O Palácio do Planalto tem interesse em que o abastecimento de água em São Paulo seja resolvido, o quanto antes, para evitar que o problema se estenda por mais tempo e possa atrapalhar a população e os turistas durante a Copa do Mundo, durante o período de seca. Na reunião no Planalto, na terça-feira, foi pedido à Agência Nacional de Águas (ANA) que apressasse os estudos em relação aos dois projetos de ampliação de captação de água apresentados pelo governador de São Paulo, Geraldo Alckmin.

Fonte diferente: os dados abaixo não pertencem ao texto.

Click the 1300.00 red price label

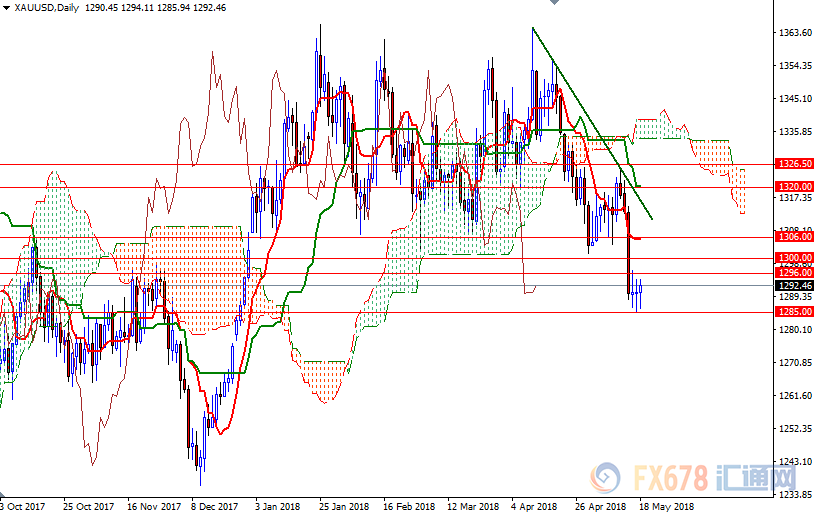794,258
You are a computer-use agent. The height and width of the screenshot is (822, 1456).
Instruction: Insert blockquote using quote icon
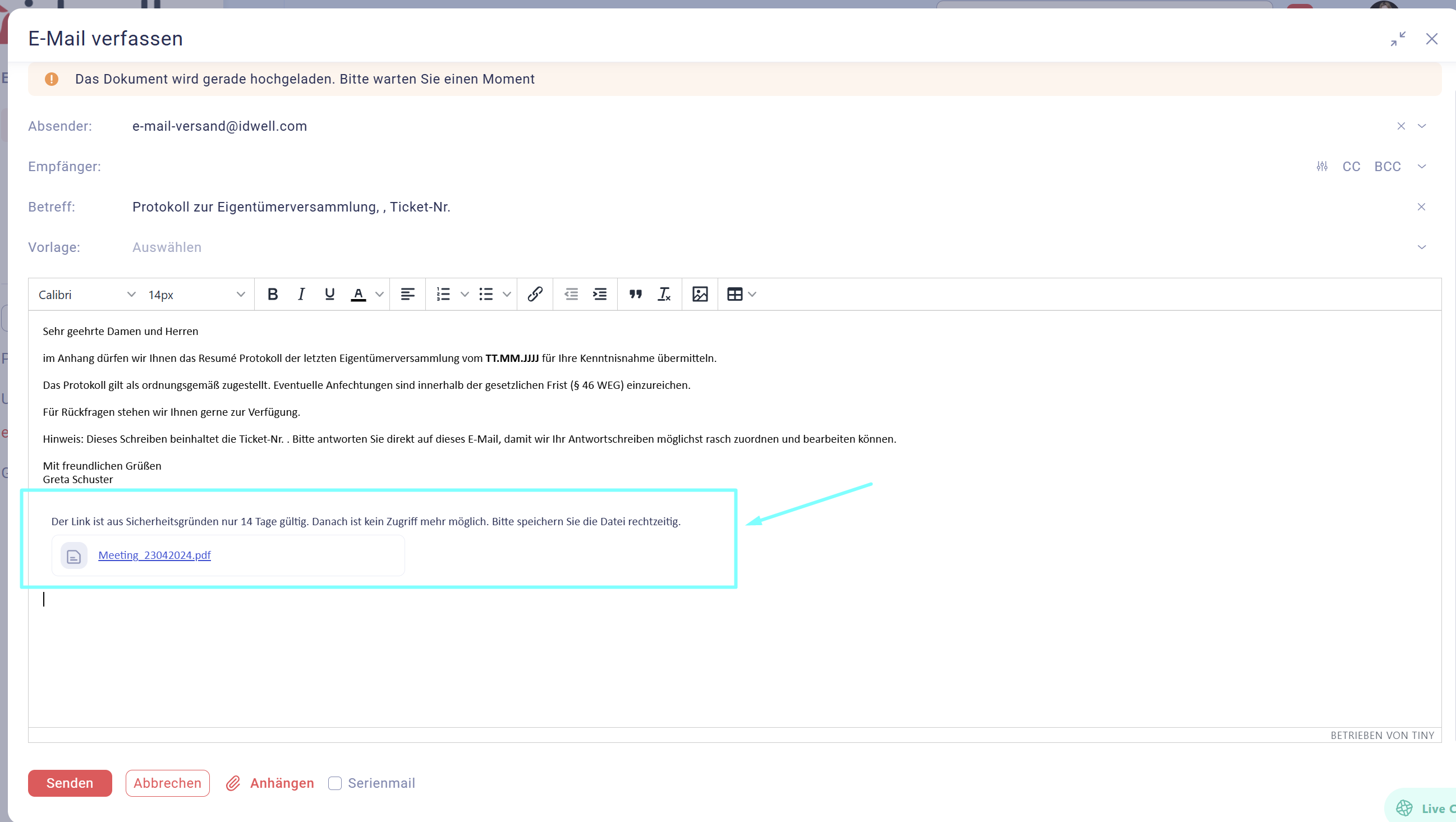point(635,294)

BASTIDORES: Tânia Monteiro e Débora Bergamasco, O Estado de S.Paulo

20 Março 2014 | 02h00

Ontem, a ministra do Meio Ambiente, Izabella Teixeira, disse que durante a reunião o governador Geraldo Alckmin apresentou estudos de projetos de duas barragens para "trabalhar a segurança hídrica" do Estado. Na reunião, ainda segundo Izabella Teixeira, o governador "fez uma avaliação da situação, mostrou a estratégia de trabalho" e a presidenta Dilma Rousseff "pediu que nós, da área técnica, avaliássemos os números e o que é viável". A presidente falou ainda da necessidade de se conversar com os governos de Minas e do Rio, pois um dos projetos prevê captação de água na bacia do Rio Paraíba do Sul, que corta os dois Estados.

Segundo a ministra Izabella, o governador Geraldo Alckmin apresentou "um conjunto de investimentos previstos pelo governo de São Paulo, que se prepara para trabalhar a segurança hídrica do Estado". Depois de informar que a reunião no Planalto foi apenas de exposição, quando mostrou sua estratégia de trabalho, contou que pediu à ANA que "avaliasse esses números". "E vamos seguindo dialogo com São Paulo, Rio de Janeiro e Minas Gerais."